A "Natural History Note" From UC California Naturalist's lead scientist, Dr. Cameron Barrows.
“It is that range of biodiversity that we must care for - the whole thing - rather than just one or two stars.” – Sir David Attenborough
That range of biodiversity includes the panoply of life occupying a region. Everything from charismatic species (those one or two stars), bighorn sheep, collared lizards, wolves, and mountain lions, to microscopic soil organisms. Everything from diaphanous-winged butterflies and damselflies to the parasitic wasps that keep insect populations from becoming so numerous that they would otherwise consume all plant life on earth. Everything from towering sequoias to pond scum. Those microscopic soil organisms are essential for helping plants convert inorganic minerals to the building blocks of life and for capture moisture in an ever more arid desert. That pond scum is an organic factory converting sunlight and carbon dioxide to oxygen.

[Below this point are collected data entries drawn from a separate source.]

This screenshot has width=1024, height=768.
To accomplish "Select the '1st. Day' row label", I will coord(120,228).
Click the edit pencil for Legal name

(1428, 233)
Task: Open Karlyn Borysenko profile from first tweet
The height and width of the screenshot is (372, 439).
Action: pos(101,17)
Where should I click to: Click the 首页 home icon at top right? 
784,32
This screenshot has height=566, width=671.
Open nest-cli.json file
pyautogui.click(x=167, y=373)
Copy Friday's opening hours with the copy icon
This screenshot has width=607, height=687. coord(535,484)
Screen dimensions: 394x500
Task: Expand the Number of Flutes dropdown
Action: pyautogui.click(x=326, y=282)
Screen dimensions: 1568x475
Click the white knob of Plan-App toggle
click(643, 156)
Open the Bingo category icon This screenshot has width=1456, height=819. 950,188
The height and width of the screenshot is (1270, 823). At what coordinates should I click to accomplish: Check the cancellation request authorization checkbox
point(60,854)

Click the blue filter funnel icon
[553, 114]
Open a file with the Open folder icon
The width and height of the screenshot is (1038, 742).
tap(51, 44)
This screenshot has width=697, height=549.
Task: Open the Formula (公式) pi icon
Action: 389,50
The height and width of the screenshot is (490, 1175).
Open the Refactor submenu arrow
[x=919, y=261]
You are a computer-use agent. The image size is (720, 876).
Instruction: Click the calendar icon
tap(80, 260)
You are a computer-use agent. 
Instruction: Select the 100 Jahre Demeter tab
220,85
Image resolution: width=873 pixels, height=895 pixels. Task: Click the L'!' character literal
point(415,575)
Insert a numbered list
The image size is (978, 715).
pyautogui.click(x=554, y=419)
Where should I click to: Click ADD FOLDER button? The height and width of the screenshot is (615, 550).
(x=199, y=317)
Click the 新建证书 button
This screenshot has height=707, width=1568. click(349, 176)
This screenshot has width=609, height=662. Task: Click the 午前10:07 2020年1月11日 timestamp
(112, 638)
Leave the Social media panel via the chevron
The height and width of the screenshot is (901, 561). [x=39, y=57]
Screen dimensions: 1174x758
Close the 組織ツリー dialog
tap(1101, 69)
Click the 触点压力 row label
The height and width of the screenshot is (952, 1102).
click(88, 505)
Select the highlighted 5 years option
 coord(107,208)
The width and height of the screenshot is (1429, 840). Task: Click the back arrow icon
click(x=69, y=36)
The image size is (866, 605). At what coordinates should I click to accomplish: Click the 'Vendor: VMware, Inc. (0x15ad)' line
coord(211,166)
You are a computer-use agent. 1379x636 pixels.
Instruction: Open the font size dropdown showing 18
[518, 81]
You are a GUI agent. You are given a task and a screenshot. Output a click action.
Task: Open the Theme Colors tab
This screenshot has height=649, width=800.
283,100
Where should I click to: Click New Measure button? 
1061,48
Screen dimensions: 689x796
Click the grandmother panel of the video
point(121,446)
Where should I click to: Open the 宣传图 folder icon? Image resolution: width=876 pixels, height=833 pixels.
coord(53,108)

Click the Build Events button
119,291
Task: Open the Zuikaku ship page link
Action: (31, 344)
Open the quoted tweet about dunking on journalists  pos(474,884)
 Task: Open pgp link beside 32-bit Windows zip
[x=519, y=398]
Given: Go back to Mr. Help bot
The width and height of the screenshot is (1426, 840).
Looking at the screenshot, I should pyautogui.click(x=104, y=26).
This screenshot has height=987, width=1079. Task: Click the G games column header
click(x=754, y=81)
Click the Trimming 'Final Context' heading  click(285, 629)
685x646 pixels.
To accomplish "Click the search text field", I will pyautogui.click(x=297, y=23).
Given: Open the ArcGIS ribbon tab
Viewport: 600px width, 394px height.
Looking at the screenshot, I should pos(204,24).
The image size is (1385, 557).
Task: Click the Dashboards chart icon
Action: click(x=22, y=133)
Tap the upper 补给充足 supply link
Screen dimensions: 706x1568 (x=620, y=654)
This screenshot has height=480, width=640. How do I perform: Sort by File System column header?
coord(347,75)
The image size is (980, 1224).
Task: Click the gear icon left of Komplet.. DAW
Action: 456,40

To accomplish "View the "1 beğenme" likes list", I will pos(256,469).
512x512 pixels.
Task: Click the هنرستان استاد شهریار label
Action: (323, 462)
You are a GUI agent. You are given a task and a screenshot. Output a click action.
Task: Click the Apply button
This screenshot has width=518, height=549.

In 1798 Thomas Malthus, an English economist, published an essay on the principle of population growth. Malthus' math was elegant, and its conclusion undeniable. In the absence of factors that limit population growth, populations will grow geometrically until some critical food resource was exhausted and then the population would crash into oblivion. Malthus was thinking humans, but his conclusions are applicable to all species. Arguably no other document was as inspirational to both Charles Darwin and Alfred Russel Wallace for their independent development of the Theory of Natural Selection. Malthus' math was clear; based on any species' reproductive capacity, we should be neck-deep in lizards, spiders, voles, wrens, bighorn sheep and coyotes. Obviously, that is not the case, but from those two conclusions, what the math predicted and what we can see with our own eyes, Darwin and Wallace deduced that species underwent a struggle for existence. That struggle included within and between species competition, avoiding predation, parasitism, disease, and natural disasters. That struggle was real and intense enough that only those individuals that could survive those challenges would ultimately survive and pass their genes on to the next generation. So, species are being subjected to an on-going gauntlet of threats, as are the parasites and viruses and predators, ensuring that species do not reach such numbers that their populations would then crash into oblivion.
Aldo Leopold, in his essay “Thinking like a Mountain”, acknowledged that early on he too fell into the trap of valuing species as “good” or “bad”. “Good” species were those charismatic vegetarians like deer and sheep and squirrels. “Bad” species were non-human carnivores, wolves and coyotes and mountain lions. Leopold, in his early years, sought to rid the rangelands of predators to ensure that deer and other “good” species could proliferate. Proliferate they did, so much so that they ate all the available palatable plants, the forests and rangelands were degraded, and the deer began to die of starvation. It was a mistake people have repeated and continue to repeat to this day. Mountain lions and wolves are now gone from eastern North America, and the deer populations have exploded causing widespread starvation and disease. Not long ago I heard a local bighorn sheep biologist celebrate the death of a mountain lion because it meant more sheep would survive, but he did not include the reality that “his” sheep now face hillsides incrementally devoid of palatable food and flowing springs because of climate change.
A few years back I attended a lecture by a young biologist telling of his efforts to explain to cattle ranchers why their animals were faced with food shortages. The ranchers were convinced that the bison, who shared the grasslands with their cattle, had become too abundant and needed to be “culled”. The biologist patiently explained that, based on his analyses, that the bison and cattle were selecting different plants to eat. The ranchers argued back that the bison must be to blame. The biologist again patiently explained that it was not the bison, it was jackrabbits that were competing with their cattle for food. The ranchers stared is silence, trying to identify where the biologist's analysis and logic had been in error. One of the ranchers finally spoke, not to the biologist but to the other ranchers, and said that perhaps they (the ranchers) had been overzealous in killing coyotes. A healthy coyote population would have kept the jackrabbit population from a Malthusian population trajectory, and so would have left sufficient forage for bison, jackrabbits, and the ranchers' cattle. Attenborough's call for to care for and protect biodiversity, all species (including humans), is the only sane path forward.